14

Is there a natural language which is known not to follow Zipf's law? I'm interested to see if it's really universal.

This is what Zipf's law states:

Zipf's law states that given some corpus of natural language utterances, the frequency of any word is inversely proportional to its rank in the frequency table. Thus the most frequent word will occur approximately twice as often as the second most frequent word, three times as often as the third most frequent word, etc.

Edit - To clarify a bit - imagine that you could snoop on every conversation held by native speakers everywhere, in every context, over the course of one year, and record every word, and then count the words occurring, and calculate their frequencies, would they deviate from Zipf's law? Now, we can't do that in reality, but for languages with a substantial written corpus, we can have a broad enough sample.

sashoalm
  • 510
  • 1
  • 5
  • 15
  • 5
    Surely this is missing the point of Zipf's law? It's not meant to be a linguistic universal in the same way that, say, the binding conditions might be. It doesn't apply to languages, but to corpora, and no matter how big your corpus, you can never equate that corpus with the language it's written in. Asking, e.g. "Does Portuguese obey Zipf's law?" is meaningless. – P Elliott Jan 12 '14 at 15:44
  • Does that mean word frequencies differ between the spoken and written language? – sashoalm Jan 12 '14 at 16:33
  • Sasholm, it is true that written and spoken languages have different word frequencies, but that is not what P Elliot meant. He meant that a corpus is a large but finite subset of utterances of a language. – Mitch Jan 13 '14 at 02:37
  • Sure, Zipf's law is an inexact observation and pretty much all natural languages follow it to some extent. Some might be close or further away, but none follow it exactly, it's not gravity. There might be some man-made languages used by machines that are 'flat' or all words have the same frequency (say in cryptography). – Mitch Jan 13 '14 at 02:48
  • @Mitch Isn't that how statistics works? For example, with voting, you don't need to ask everyone in America how they'll vote, you just need to ask (for example) 100,000 people. So long as you pick them at random (they're not all from the same city - that'd called a biased sample), the average you get should be pretty close to the real average. That works even for potentially infinite data sets - a random sample, if statistically significant, should still be close to the averages. – sashoalm Jan 13 '14 at 04:45
  • 1
    Sasholm, I don't agree with P Elliot about his intent of corpus vs language.

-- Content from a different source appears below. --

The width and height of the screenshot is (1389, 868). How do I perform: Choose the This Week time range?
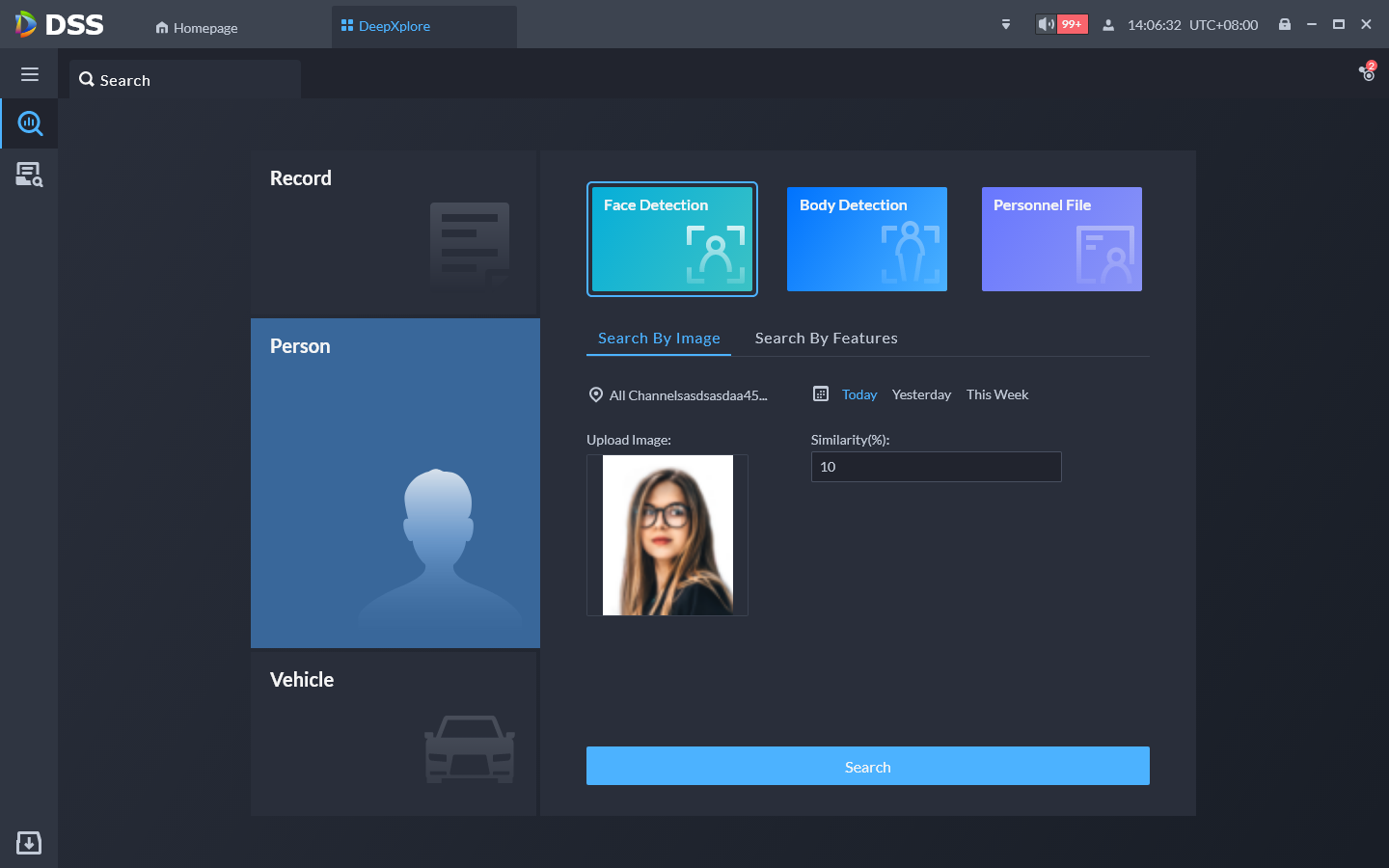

A sample vs the entirety/rule that produces them is a well-known statistical concept. The Zipf curve for Finnegan's Wake is well known to be noticeably skew from the Zipf curve (as well as the opposite direction from, say, low complexity text like the Twilight series). All human languages follow Zipf's law more or less, none exactly. – Mitch Jan 13 '14 at 13:41
  • Part of Zipf's law comes from just plain reality. 50% of car accidents occur with 1/2 mile of home? You spend 50% of your driving within 1/2 mile of your home. – Mitch Jan 13 '14 at 13:45
  • @Mitch "A sample vs the entirety/rule that produces them is a well-known statistical concept" - that's fine as long as you could in principle collect all of the data. When taking a sample of a population, for example, the population is finite, so you can in principle calculate how large your sample has to be to be repsentative. The set of all possible sentences (assuming that's how we define a language in its totality) is infinite. – P Elliott Jan 14 '14 at 13:46
  • 2
    @PElliott Samples (which are always a finite set) can come from a discrete or continuous space; the continuous space is necessarily infinite but the discrete space can also. Anyway, with respect to language, how do you come up with a -grammatical- rule like 'articles come before a noun', which is about an infinite number of sentences, from only a finite sampling of heard utterances? – Mitch Jan 14 '14 at 14:26
  • @Mitch Exactly! To put it another way, if you have a loaded dice, you can measure their probability to give you 1,2,3,4,5 or 6 from, say, a 1000 throws - and it would be a pretty good approximation, even though you could potentially make an infinite number of throws! That's how statistics works, as I understand it. – sashoalm Jan 14 '14 at 14:37
  • I updated my question to say "natural languages", to remove any ambiguity. – sashoalm Jan 14 '14 at 14:45
  • @Mitch Crucially, we can't formulate rules like 'articles come before a noun' just by using a corpus. We have to collect negative evidence, i.e. we construct examples where the article comes after the noun, and then see whether speakers find it acceptable. There are plenty of odd constructions, like parasitic gaps, which have been extremely important in linguistic theory but are vanishingly rare in corpora. – P Elliott Jan 14 '14 at 14:49
  • @Mitch In other words, nobody formulates linguistic universals based purely on corpus data. – P Elliott Jan 14 '14 at 14:50
  • 1
    @PElliott sure, but that's not the point. Both the linguist (explicitly) and the language learner (implicitly) are creating universal rules from a finite set of data. So the distinction between language and corpora doesn't help. A Zipf curve is calculated from a corpus, but Zipf's law is about the language. – Mitch Jan 14 '14 at 19:36
  • @Mitch The data set used by the linguistic/learner may be finite, but it includes rules about what isn't allowed. It's not possible to formulate a linguistic universal purely on the basis of a finite data-set in the absence of negative evidence, i.e. a corpus. – P Elliott Jan 15 '14 at 11:02
  • As a though experiment, imagine a book written in a language where all words are equally distributed. That means every word in it occur the same amount of times. That means once you use a word, you can't use it again until you've used every other word in the book at least once. This includes function words such as "the", "that", "in" or "if", and common things like "man", "more", and "up"; for every "the" you need an "internet", a "tomorrow", a "glove" etc. If the distribution is linear, it barely improves; you have to use e.g. 1 "for" every 10 "the"s, 1 "internet" for every 10 "hard"s, etc. – melissa_boiko Jan 30 '18 at 02:08

4 Answers4

10

As with all natural laws, Zipf's law is an approximation. If you take a large corpus, and compute the Zipf curve, it will more or less follow a Zipf distribution (with coefficients thrown in to account for slack).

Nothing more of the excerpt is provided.